**掲載文**.
近年、老朽化したインフラの修復や保護のために、さまざまなライニング工法が注目を浴びています。その中でも特に優れた性能を発揮するのが、RSJ#100エポキシライニング工法です。この工法は、耐久性、耐薬品性、環境への配慮など、多くの利点を備えており、多くの現場で選ばれています。この記事では、RSJ#100エポキシライニング工法の特長やメリット、実際の施工例を紹介し、なぜこの工法が多くの現場で選ばれるのかを解説していきます。
RSJ#100エポキシライニング工法とは?
RSJ#100エポキシライニング工法は、コンクリートや鋼材に対する防食・補強を目的としたライニング工法の一種です。無溶剤のエポキシ樹脂を主成分とした特殊なライニング材を使用し、対象物の表面に均一な層を形成することで、さまざまな外部要因からのダメージを防ぎます。
工法の概要
RSJ#100エポキシライニング工法は、コンクリートや鋼などの素材(母材)に、専用のバインダー(プライマー)を塗ることでしっかりと素地を安定させます。その後、高耐食性のあるRSJ#100エポキシ樹脂を分厚く塗り込み、コーティングすることで耐久性を向上させる工法です。この方法で素材を強化し、設備を長期で安全に使用して頂くことができます。

**出題 A**.
エポキシライニング工法を紹介する文章によると、RSJ#100で使うライニング材の主成分は何か。
**出題 B**.
RSJ#100エポキシライニング工法を紹介する文章の続きを、最後の文の後から書いてください。

**提示資料**.
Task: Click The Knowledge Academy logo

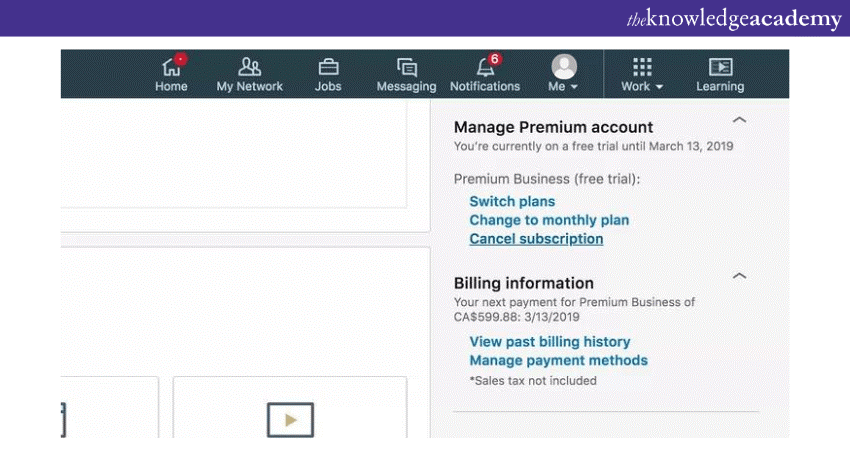Action: tap(733, 19)
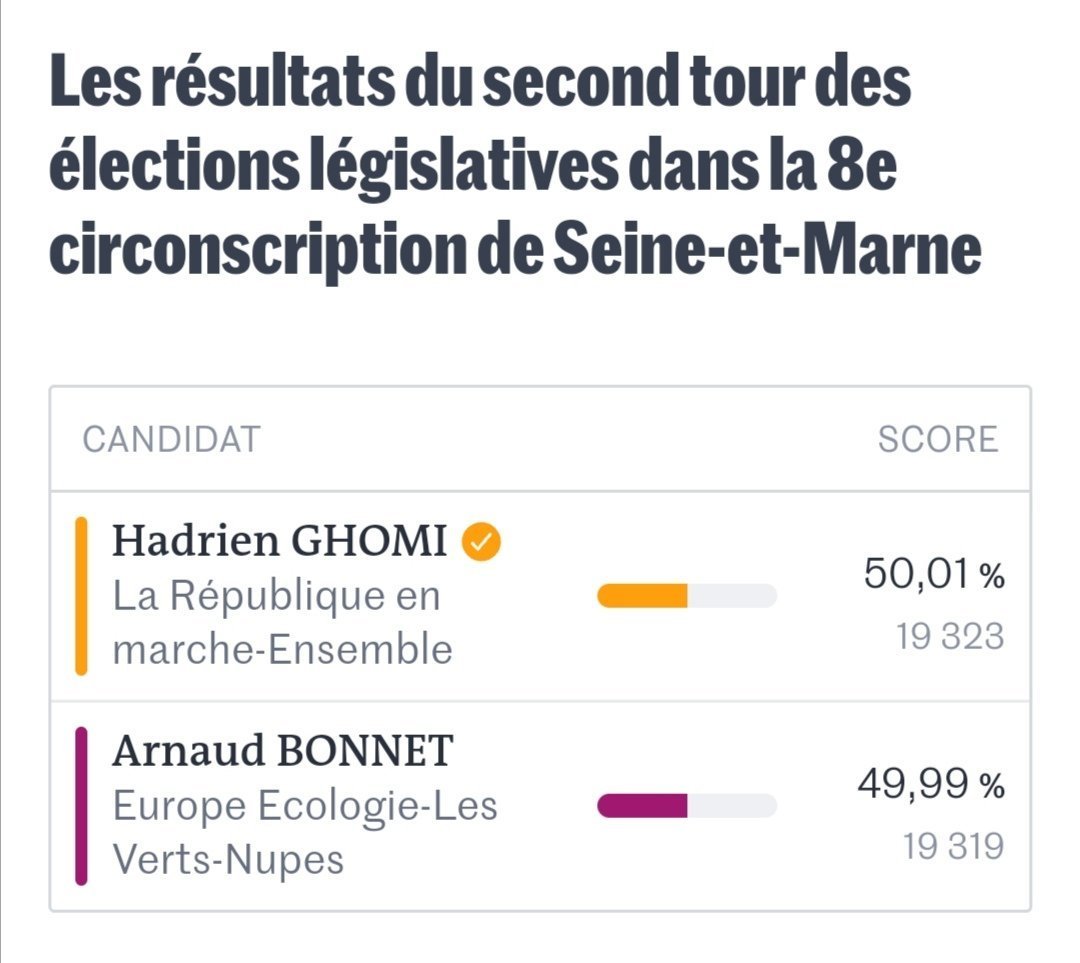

**解答 A**.
無溶剤のエポキシ樹脂。

**解答 B**.
RSJ#100エポキシライニング工法の作業方法については別の記事で解説しています。
他のライニング工法との違い
RSJ#100エポキシライニング工法の魅力は、以下の3点です。
- 強化プライマーの使用: 躯体表面を強化する専用プライマーがあります。これにより、弱体化した躯体の表面強化が可能です。
- 優れた硬化性: 水中や湿潤な環境でも硬化がしっかりと行われるエポキシ樹脂を使用しています。これにより、作業性が向上します。
- セラミック配合: エポキシ材料にセラミックを大量に配合しています。これにより、塗膜に防腐バリヤを形成できるのです。
これらの特長により、RSJ#100エポキシライニング工法は多くの現場で採用されています。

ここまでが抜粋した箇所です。